A goal of building 100 affordable housing units by 2026


With the average home price in Golden approaching $ 800,000 after rising nearly 23.9% in the past year according to Zillow, Golden’s housing affordability crisis shows no signs of abating.

Today, a group of citizens are working to form a 501c3 which he hopes will solve this growing problem by building 100 units of affordable housing for people who work in the city over the next five years.

On August 16, two of the leaders of this group, which calls itself the Golden Home Fund, met with the Golden’s Downtown Development Authority to discuss the group’s plan on how it could partner with the city to begin building these. housing.

They also discussed a specific property that the city recently purchased because it is adjacent to a property the city is considering redeveloping as part of the project called Heart of Golden. They say they could build about eight units on this property.

Preston Evans, one of the Golden residents at the head of the group, said the group’s speech to the city was: the real estate fund would pay for the housing, then look to the city to provide land to build it. . This housing would be priced at what is considered fair market rent for people earning 70 to 80 percent of the median U.S. income. This would see the units priced at around $ 200 to $ 250,000.

“Golden workers could come in and apply and buy a house or a condo and start building equity instead of going up the rental ladder and being pushed into more and more remote places and having to go. get to work, ”says Evans.

Evans said the Golden Home Fund is currently exploring approaches that would involve the use of “high-end modular housing units” that would be built in a factory and assembled on site. Another goal would be for the units to be “zero energy,” meaning that the building produces enough affordable energy to meet its own energy needs.

“The goal is to make it as affordable but as enjoyable as possible,” said Golden Home Fund chief Don Cameron.

During the discussion, members of the DDA raised many desires and concerns for the project, including the need to ensure that the units go to the people who work in Golden and to prevent the owner from turning around and leaving. rent them at a profit.

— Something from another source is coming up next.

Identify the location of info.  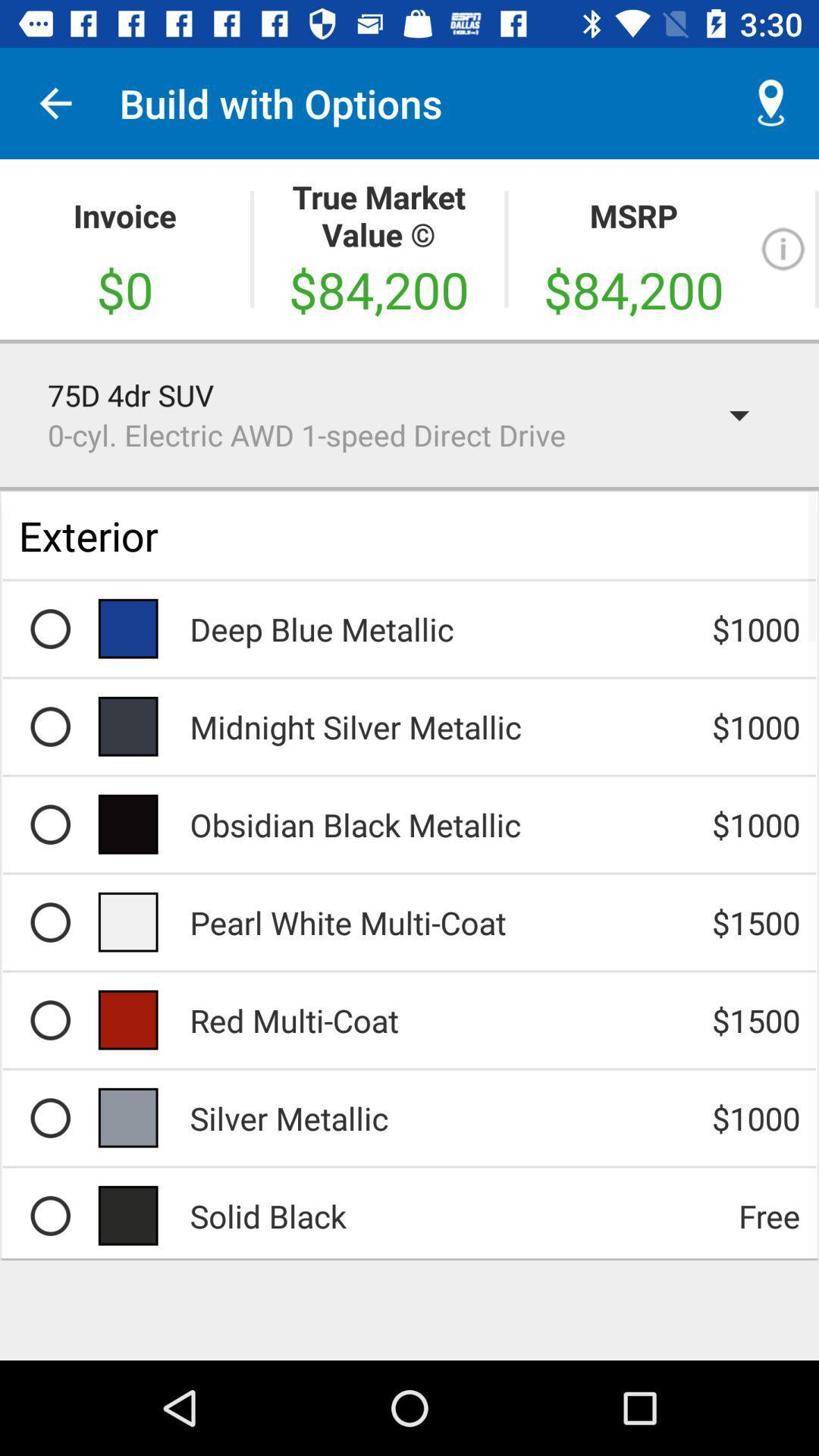
(783, 249).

“I agree with everything you’ve said, but there has to be a mechanism where this plays out,” DDA member Dean Valdez said. “Because for me you have to make sure you hit the community goals for that. “

Another topic of discussion was the extent to which owners of properties would be limited to who they could sell them to – and for how much – to ensure the properties continued to be homes for the workforce.

Evans said one option would likely be for the city to continue to own the land the units are built on, but rents it out to the owners, who would agree to sell the house at a price that would be determined by a formula to someone who is eligible for labor housing.

The Golden Home Fund will make a similar presentation to city council later this year.